The work Gibney and Ellwood and the rest of the team put into making “Magic Trip” is admirable. In fact, it’s actually a miracle that the film even came out. Not only was the source material badly damaged and it took over a year to restore the film, many of the fragments didn’t seem to match the audio tracks, so it was a huge puzzle to match. Also special are the comments by the Pranksters, which were recorded in the 1970s and who, instead of the usual talking heads, give their vision of the images. It fits perfectly with the atmosphere. It would also be quite interesting to see what the Pranksters would look like now, but the makers have chosen to show the group more or less as an entity. There is hardly any introduction to the individual characters, apart from the real names and their nicknames, such as Intrepid Traveller, Generally Famished, Gretchen Fetchin, Stark Naked and Zonker. Their mutual relationship, profession or motivation to go along is often not mentioned. That’s unfortunate, but not insurmountable.

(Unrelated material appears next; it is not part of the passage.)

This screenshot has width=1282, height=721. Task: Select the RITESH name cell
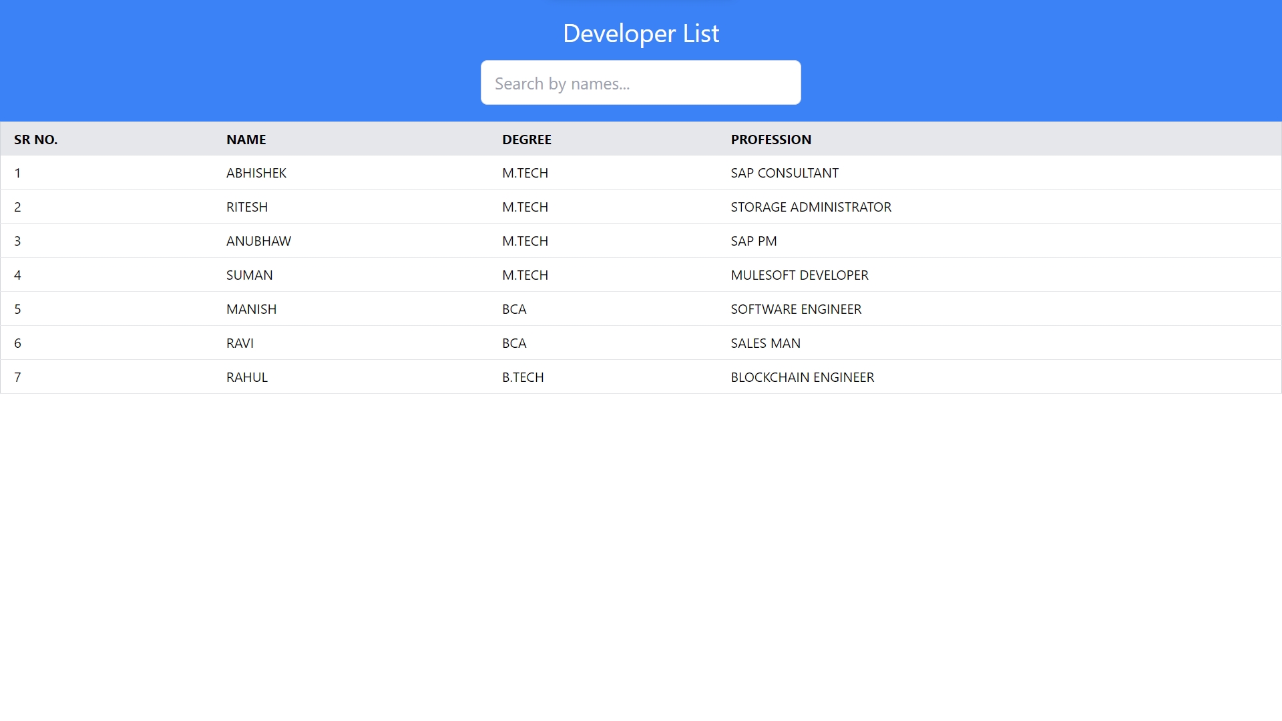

‘Magic Trip’ is not a must-see for everyone, but if you want to know more about the birth of the 1960s culture and the history of the United States during that period, this excellently made documentary is definitely recommended. Combine it with ‘On the Road’ (2012) by Walter Salles and ‘The Substance: Albert Hofmann’s LSD’ (2011) and you can almost call yourself an expert.